US Crypto Banking Stagnates Post-Trump Return, Says Caitlin Long
Caitlin Long, a prominent figure in crypto, leads Custodia Bank, which has pushed for crypto-friendly banking. Trump’s return was expected to ease restrictions, but Long says nothing has changed.
This could mean banks are still hesitant to offer crypto services, impacting the sector’s growth. It’s a pivotal moment for crypto adoption in the US.
Watch for potential policy shifts in the coming months, as Trump’s administration might still influence regulations.
Caitlin Long, a well-known advocate for crypto-friendly banking regulations, has been at the forefront of pushing for changes through Custodia Bank, a digital asset bank seeking a Federal Reserve master account to facilitate its operations. Donald Trump’s return to office, following his re-election, was anticipated to bring a more permissive approach to cryptocurrencies, given his past statements supporting blockchain technology and the development of a US digital currency. During his first term (2017-2021), Trump did not take a strong anti-crypto stance, and some of his officials were supportive, contrasting with the Biden administration’s more regulatory approach, including SEC crackdowns on various crypto projects.
However, Long’s statement on March 2, 2025, suggests that from January 20, 2025, to the present, no significant changes have occurred in the US crypto banking landscape. This period, spanning about six weeks, indicates that the regulatory and operational environment for banks dealing with crypto remains the same as it was under Biden, with ongoing challenges like regulatory ambiguity and the lack of clear guidelines from the Federal Reserve and other banking regulators.
Implications of the Statement
Long’s assertion that “nothing has changed in US crypto banking since Trump returned” implies several key points:
- Regulatory Stagnation: Despite expectations, there have been no new executive orders, legislative pushes, or regulatory clarifications from the Trump administration to ease the banking sector’s engagement with crypto.
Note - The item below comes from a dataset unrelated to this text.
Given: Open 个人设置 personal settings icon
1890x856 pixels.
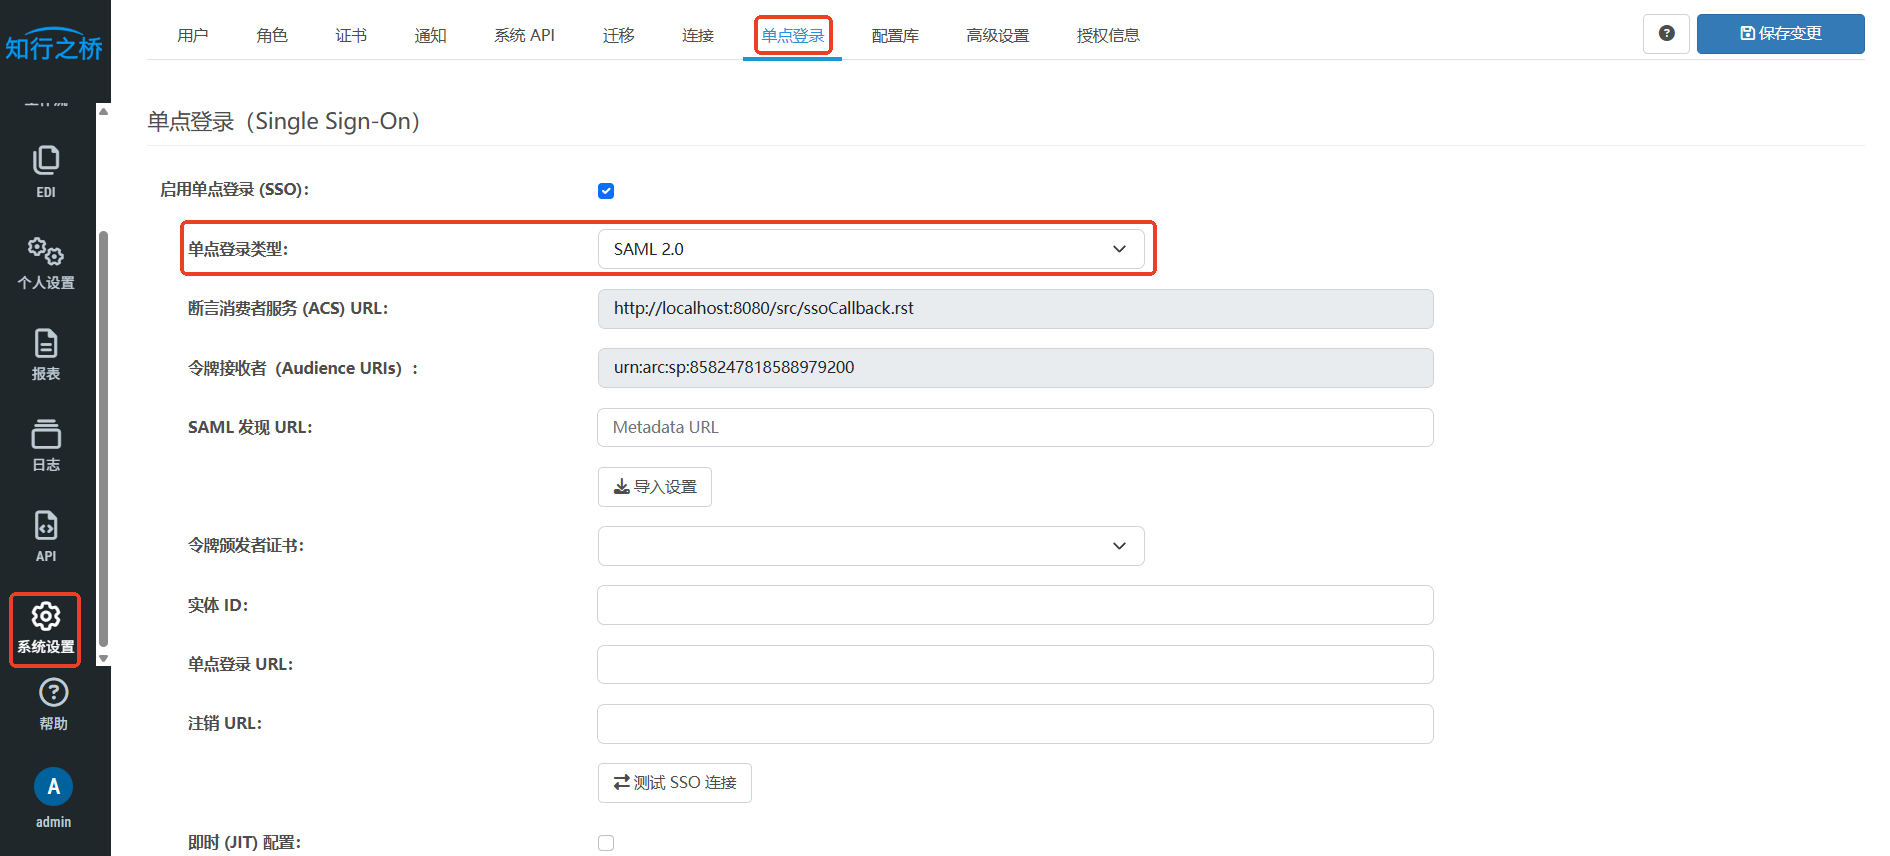Looking at the screenshot, I should pyautogui.click(x=46, y=262).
This could be due to the time required for policy implementation or the independence of regulatory bodies like the Federal Reserve, which is not directly controlled by the President.
- Banking Caution: Banks continue to take a wait-and-see approach, refraining from expanding crypto offerings until clearer guidelines are provided. This caution is understandable given the potential legal and financial risks associated with crypto activities in an uncertain regulatory environment, as seen in recent years with banks like Silvergate and Signature Bank facing scrutiny.
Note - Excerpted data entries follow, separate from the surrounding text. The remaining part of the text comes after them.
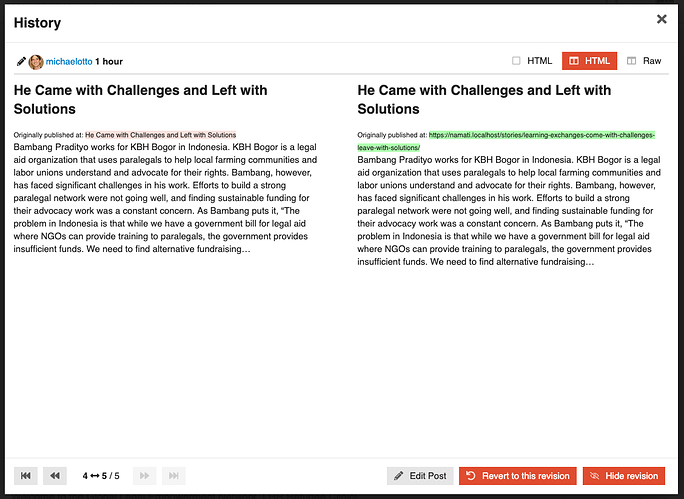Select the inline HTML view option
This screenshot has height=499, width=684.
(532, 61)
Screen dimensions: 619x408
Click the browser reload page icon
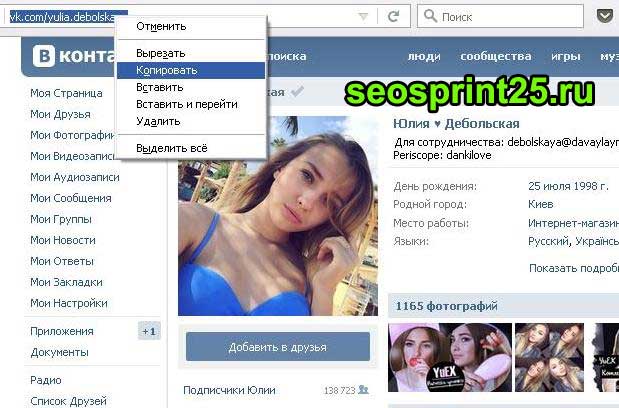click(393, 16)
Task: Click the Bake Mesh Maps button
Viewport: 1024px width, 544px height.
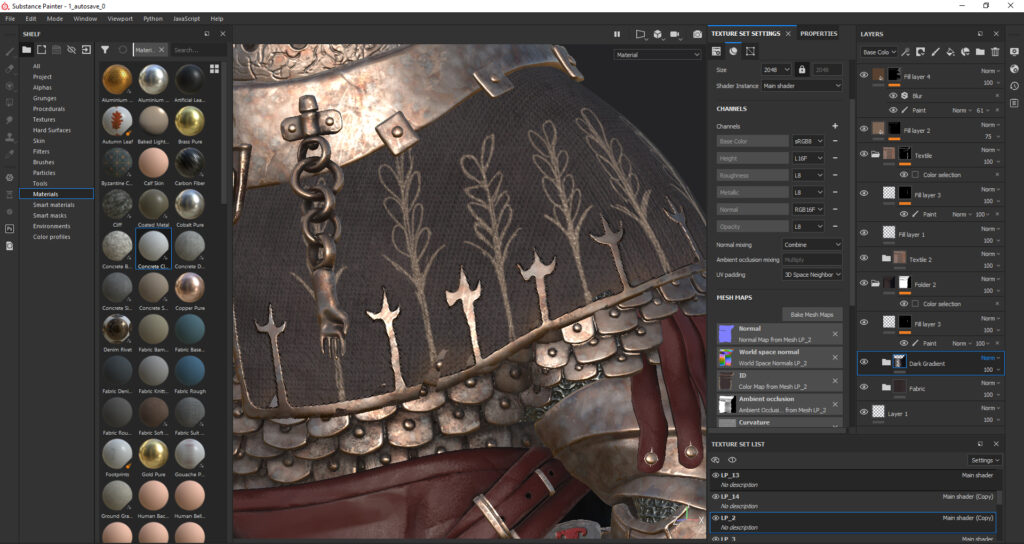Action: coord(811,314)
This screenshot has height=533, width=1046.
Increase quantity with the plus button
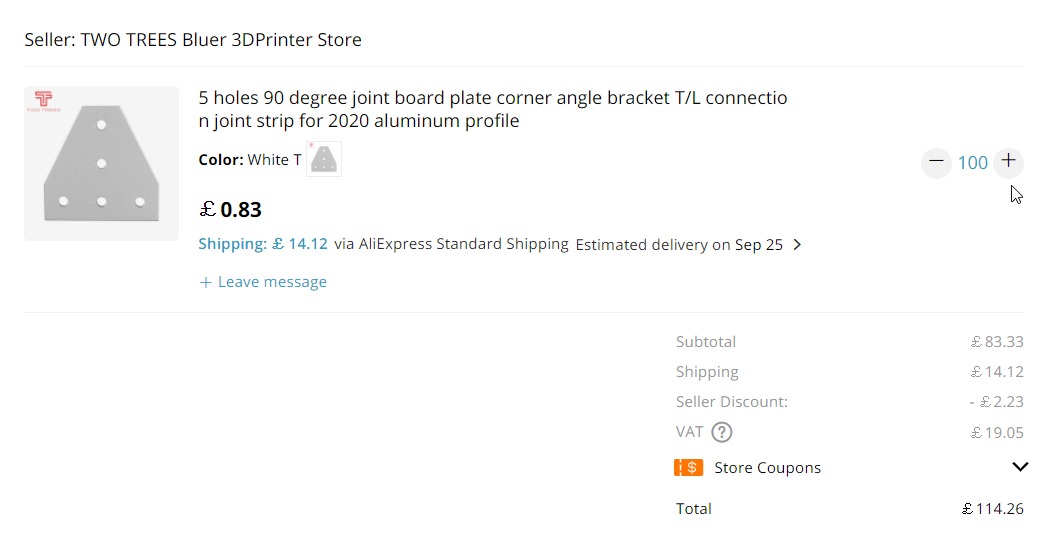pyautogui.click(x=1008, y=162)
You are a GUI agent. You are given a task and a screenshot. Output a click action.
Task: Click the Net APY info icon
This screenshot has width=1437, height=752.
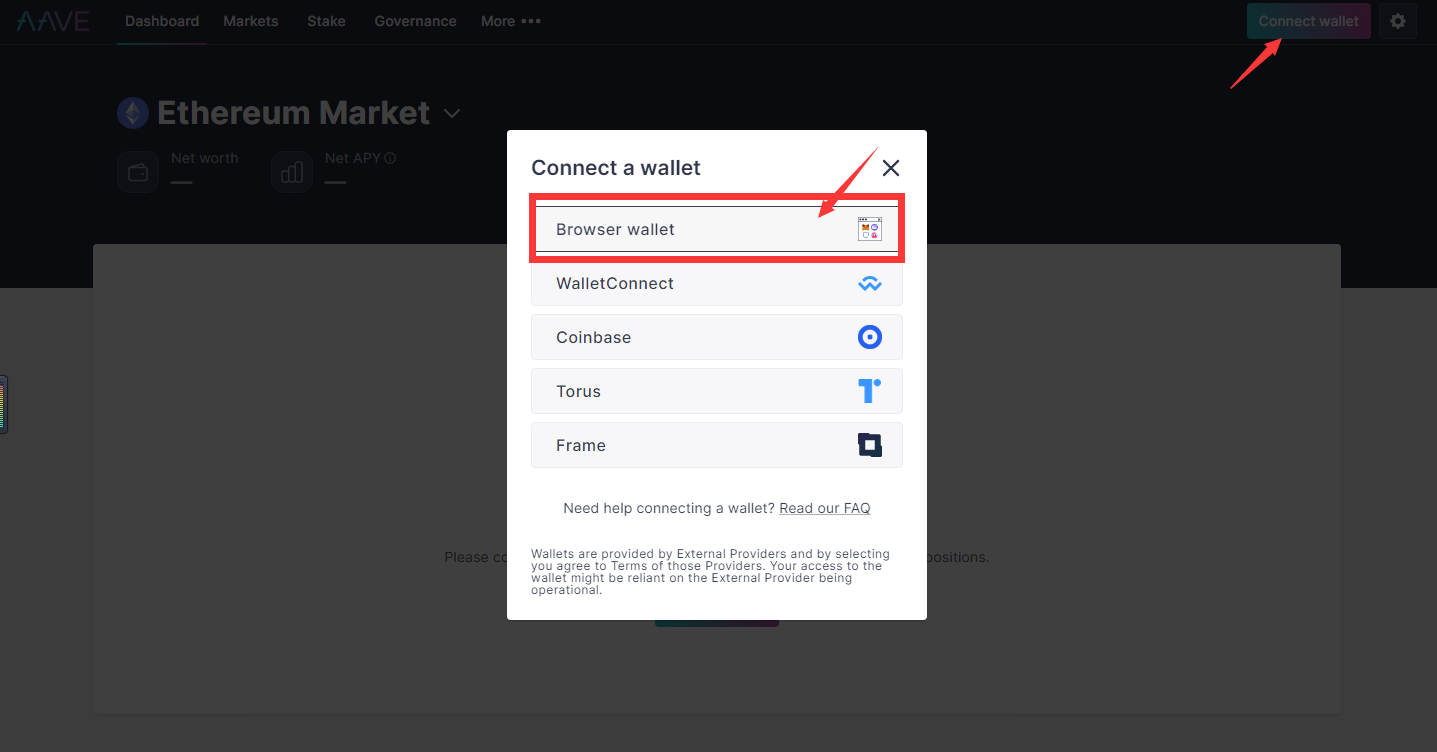[390, 158]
- Custodia Bank’s Struggle: For Custodia Bank, this means its quest for a Fed master account, a critical step for operating as a full-reserve bank, remains unfulfilled. Long’s statement highlights that even with a potentially more supportive President, the regulatory hurdles persist, reflecting the Fed’s cautious stance towards crypto banking.
Driving Factors
Several factors likely contribute to this lack of change:
- Federal Reserve Independence: The Fed, led by Jerome Powell until potentially replaced, operates independently of direct presidential influence. Any policy shifts would require time, possibly through new appointments or regulatory reviews, which haven’t materialized yet in the six weeks since Trump’s return.
- Ongoing Regulatory Debates: The classification of crypto tokens as securities or commodities remains unresolved, with the SEC under acting Chair Mark Uyeda (appointed by Trump) still navigating this. This ambiguity keeps banks on the sidelines, as seen in the lack of new banking charters for crypto-focused institutions.
- Market Volatility: Recent events, like the Bybit hack on February 21, 2025, causing a $325 billion market wipeout, and Bitcoin ETF outflows of $420M on February 26, per Cointelegraph, have heightened risk aversion, reinforcing banks’ cautious approach.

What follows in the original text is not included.